Translation:Bonvenon ĉe ni!

July 11, 2015



Ah! So 'cxe' behaves just like 'chez' in French. Good to know.


Welcome at us?


"Esti ĉe iu" (literraly, to be at someone) means to be at someone's home.


So weird. I gave up and put that as the answer so that it woodmarket wrong and I would see what the correct answer is. To my surprise it was actually right...


*would mark it wrong



No need to change it. It's totally the Esperanto way. Ĝi estas iomete avant garde. Sed ne gravas.

[deactivated user]

    I haven't tried it, but I think "Bovenon al nia hejmo" ( a direct, word-for-word translation) should be accepted.
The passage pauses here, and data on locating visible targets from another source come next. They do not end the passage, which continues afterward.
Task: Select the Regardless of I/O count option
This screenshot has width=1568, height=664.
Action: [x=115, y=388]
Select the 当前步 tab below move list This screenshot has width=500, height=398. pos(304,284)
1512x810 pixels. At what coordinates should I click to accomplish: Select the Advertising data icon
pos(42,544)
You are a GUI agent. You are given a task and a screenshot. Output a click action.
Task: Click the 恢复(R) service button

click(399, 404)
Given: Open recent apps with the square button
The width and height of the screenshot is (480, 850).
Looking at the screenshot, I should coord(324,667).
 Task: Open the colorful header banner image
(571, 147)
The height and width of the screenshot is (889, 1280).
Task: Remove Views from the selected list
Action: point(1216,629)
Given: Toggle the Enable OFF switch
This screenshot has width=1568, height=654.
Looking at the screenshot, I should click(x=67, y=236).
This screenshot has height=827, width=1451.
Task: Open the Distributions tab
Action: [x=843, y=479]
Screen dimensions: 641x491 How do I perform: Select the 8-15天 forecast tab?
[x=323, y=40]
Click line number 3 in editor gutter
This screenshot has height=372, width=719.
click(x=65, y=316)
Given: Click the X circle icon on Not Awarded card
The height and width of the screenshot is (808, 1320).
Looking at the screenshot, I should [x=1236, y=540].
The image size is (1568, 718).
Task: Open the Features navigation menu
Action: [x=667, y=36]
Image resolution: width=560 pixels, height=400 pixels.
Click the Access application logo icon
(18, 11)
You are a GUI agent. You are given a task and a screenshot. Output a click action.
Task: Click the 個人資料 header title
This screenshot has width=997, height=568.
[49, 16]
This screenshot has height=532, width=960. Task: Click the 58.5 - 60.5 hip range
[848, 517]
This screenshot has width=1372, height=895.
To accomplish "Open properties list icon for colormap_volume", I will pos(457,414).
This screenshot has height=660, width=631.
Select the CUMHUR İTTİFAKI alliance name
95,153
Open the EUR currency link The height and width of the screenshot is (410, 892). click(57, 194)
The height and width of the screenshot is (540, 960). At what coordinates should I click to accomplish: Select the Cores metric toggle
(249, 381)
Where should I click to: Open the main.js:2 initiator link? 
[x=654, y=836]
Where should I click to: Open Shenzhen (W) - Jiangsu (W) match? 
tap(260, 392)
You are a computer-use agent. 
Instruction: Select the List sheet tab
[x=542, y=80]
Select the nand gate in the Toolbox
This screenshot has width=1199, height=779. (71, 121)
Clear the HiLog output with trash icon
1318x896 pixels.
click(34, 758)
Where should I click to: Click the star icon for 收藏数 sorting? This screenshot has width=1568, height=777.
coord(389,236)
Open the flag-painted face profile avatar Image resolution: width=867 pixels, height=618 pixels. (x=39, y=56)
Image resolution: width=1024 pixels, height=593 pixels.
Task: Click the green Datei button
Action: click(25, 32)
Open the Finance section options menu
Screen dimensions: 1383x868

By the way, I like your "woodmarket"!


    I still don't understand what ĉe means and why we're using it instead of something like al nia.


    Hi, I'm French and "cxe" seems similar to the French word "chez", which means "to/at the home of". For example, "cxe Sofia" means "to Sofia's home", and "cxe ni" means "to our home". I think "al nia" would mean "to our", which would be confusing because it could be "to our home", "to our car", "to our boat"... I guess "Bonvenon al nia domo" would work, but it's longer than "Bonvenon cxe ni" and, if "cxe" works as "chez" in French, it could seem less familiar, less friendly, as if it is a house and not a home (sorry I don't know how to explain it clearly


    chez nous (ok I understand) "cxe ni", but the other alternate answer still looked ok to me too!


    I'm posting this comment because I want to follow this discussion, but there mobile app won't let me


    why can't i just say "bonvenon al nia hejmo"?


    This looks suspiciously similar to "Bienvenue chez nous!" Is this intentional?


    Yes! Ĉe works exactly the same as chez here.


    Why is "bonvenon ni ĉe" wrong?

    [deactivated user]

      Although word order is fairly flexible, it is not normal to have ĉe at the end of a sentence.


      So I guess it is one of those "just cause' types of reasons. Dankon


      No, it's not a weird exception. "Ĉe" is a preposition. Literally a pre-position. It begins the prepositional phrase "ĉe ni."

      You wouldn't say in English that you put the cup "the table on:" you'd say you put it "on the table." This is the same idea.


      If "ĉe" means direction to us, then should be "ĉe nin", why not?

      [deactivated user]

        It doesn't necessarily mean direction. It is used to mean "at our house" (and similar expressions) too.